### DOCUMENT SECTION
LWN.net Logo

Realtime group scheduling doesn't know JACK

Realtime group scheduling doesn't know JACK

Posted Dec 21, 2010 20:19 UTC (Tue) by cmccabe (guest, #60281)
In reply to: Realtime group scheduling doesn't know JACK by jimparis
Parent article: Realtime group scheduling doesn't know JACK

> Right, so you're saying it's latency. But why is this such a big deal for
> audio? The latency between a user's input and the response comes up
> everywhere in an interactive system (moving the mouse and seeing the arrow
> move, clicking to close a browser tab, pressing spacebar to pause your
> mplayer video, shooting a gun in a video game, etc) and yet you don't hear
> every other developer complaining about latency. Why is the latency
> between audio input -> audio output be any more difficult than the latency
> between USB input -> video output?

That's a very good question. Part of the answer is that ordinary users DO care about latency. Part of what held back garbage-collected languages for so long was users' annoyance with the long and nondeterministic delays. For example, Java on the desktop in the nineties was just no fun at all.

### DATA RECORDS
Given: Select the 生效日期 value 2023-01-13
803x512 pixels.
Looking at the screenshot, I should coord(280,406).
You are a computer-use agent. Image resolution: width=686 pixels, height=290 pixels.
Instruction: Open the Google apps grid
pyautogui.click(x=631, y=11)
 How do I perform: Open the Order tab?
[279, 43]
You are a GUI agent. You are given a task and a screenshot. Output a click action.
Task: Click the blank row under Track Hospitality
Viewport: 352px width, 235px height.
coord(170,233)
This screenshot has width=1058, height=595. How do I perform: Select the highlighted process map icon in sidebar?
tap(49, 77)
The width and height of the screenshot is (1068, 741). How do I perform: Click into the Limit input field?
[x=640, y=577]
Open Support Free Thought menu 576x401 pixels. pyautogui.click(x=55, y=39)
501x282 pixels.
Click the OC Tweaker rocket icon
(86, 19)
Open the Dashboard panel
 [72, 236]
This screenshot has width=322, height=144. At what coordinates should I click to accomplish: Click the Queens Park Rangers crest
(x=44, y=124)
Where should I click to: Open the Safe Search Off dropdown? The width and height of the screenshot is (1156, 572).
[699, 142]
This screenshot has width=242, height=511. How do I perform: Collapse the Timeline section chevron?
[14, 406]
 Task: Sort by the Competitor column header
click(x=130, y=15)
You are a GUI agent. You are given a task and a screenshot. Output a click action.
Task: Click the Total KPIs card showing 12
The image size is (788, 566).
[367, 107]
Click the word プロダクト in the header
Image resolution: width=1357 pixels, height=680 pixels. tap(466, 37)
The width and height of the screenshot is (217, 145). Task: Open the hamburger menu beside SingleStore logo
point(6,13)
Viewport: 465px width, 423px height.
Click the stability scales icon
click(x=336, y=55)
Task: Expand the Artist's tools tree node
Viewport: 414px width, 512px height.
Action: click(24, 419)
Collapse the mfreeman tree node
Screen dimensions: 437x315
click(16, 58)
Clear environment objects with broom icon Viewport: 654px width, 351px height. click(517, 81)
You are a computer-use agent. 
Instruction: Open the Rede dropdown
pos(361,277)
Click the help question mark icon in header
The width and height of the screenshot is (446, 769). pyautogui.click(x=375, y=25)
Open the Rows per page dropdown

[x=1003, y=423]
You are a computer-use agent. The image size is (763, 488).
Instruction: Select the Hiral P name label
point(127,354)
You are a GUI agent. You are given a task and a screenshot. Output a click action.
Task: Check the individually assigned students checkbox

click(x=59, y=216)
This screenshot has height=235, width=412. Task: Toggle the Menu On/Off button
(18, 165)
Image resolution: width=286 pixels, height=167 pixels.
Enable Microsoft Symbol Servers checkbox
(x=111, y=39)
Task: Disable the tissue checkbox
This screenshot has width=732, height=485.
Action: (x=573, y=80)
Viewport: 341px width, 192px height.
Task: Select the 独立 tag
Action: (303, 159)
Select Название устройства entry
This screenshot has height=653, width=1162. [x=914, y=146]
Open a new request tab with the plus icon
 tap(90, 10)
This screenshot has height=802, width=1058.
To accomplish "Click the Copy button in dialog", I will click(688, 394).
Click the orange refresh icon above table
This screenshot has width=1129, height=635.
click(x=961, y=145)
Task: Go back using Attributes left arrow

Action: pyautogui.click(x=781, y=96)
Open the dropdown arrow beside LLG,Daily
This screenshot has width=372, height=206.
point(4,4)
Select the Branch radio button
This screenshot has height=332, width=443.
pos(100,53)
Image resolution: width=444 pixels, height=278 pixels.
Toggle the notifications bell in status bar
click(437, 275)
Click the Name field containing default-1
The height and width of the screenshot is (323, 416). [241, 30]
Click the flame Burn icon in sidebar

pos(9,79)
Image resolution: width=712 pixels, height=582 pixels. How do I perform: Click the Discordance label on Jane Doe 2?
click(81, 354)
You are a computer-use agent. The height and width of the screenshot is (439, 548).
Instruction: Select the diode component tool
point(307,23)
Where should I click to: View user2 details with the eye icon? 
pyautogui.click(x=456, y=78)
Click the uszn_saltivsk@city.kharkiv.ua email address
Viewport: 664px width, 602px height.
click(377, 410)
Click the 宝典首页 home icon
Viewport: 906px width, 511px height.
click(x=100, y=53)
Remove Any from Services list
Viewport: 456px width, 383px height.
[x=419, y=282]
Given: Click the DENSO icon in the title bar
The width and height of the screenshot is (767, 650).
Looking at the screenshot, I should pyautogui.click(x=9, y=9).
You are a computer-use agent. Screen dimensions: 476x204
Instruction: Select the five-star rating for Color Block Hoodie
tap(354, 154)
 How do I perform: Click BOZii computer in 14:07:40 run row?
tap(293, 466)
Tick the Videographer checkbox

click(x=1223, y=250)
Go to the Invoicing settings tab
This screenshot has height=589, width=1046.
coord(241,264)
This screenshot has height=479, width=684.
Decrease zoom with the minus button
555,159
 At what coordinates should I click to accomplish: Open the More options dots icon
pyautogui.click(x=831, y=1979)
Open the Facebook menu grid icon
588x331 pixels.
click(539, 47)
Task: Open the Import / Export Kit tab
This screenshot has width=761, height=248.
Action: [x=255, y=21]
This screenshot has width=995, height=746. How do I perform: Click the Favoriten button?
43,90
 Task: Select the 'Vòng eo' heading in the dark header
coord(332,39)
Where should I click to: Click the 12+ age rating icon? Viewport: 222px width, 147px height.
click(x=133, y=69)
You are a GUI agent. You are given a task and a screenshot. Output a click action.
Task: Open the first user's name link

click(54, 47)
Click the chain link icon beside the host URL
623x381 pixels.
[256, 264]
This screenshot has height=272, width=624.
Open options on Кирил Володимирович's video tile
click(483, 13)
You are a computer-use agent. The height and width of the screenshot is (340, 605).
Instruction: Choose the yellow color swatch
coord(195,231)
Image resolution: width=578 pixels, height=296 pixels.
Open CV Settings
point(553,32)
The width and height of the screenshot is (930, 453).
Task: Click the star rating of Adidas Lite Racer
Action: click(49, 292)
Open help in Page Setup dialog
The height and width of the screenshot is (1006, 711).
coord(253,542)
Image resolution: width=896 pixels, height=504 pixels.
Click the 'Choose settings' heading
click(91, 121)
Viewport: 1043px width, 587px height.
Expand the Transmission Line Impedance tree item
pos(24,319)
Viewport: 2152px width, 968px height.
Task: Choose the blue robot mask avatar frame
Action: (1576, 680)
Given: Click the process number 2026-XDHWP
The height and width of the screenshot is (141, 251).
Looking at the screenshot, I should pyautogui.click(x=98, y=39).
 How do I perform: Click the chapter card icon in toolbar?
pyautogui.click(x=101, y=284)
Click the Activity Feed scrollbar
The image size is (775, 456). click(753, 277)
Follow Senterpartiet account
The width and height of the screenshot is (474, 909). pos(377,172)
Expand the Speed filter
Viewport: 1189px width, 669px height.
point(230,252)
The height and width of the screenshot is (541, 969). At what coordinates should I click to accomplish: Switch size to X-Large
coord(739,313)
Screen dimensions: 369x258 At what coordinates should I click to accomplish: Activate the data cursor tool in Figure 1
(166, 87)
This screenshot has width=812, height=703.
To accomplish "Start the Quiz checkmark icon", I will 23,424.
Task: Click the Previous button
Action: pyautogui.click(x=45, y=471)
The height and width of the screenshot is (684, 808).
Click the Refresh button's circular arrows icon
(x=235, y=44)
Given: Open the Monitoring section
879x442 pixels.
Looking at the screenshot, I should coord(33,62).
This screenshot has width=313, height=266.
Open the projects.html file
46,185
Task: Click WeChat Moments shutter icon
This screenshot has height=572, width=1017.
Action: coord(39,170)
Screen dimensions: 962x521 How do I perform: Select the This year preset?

### PROBLEM A
According to the forum comment, what held back garbage-collected languages for so long?
### PROBLEM B
Please copy word for word the part of the forum comment that opens with the words containing "That's a very" and closes with "fun at all.".
The items above are separate from the forum comment.

### WRITTEN REPLY A
Users' annoyance with the long and nondeterministic delays.

### WRITTEN REPLY B
That's a very good question. Part of the answer is that ordinary users DO care about latency. Part of what held back garbage-collected languages for so long was users' annoyance with the long and nondeterministic delays. For example, Java on the desktop in the nineties was just no fun at all.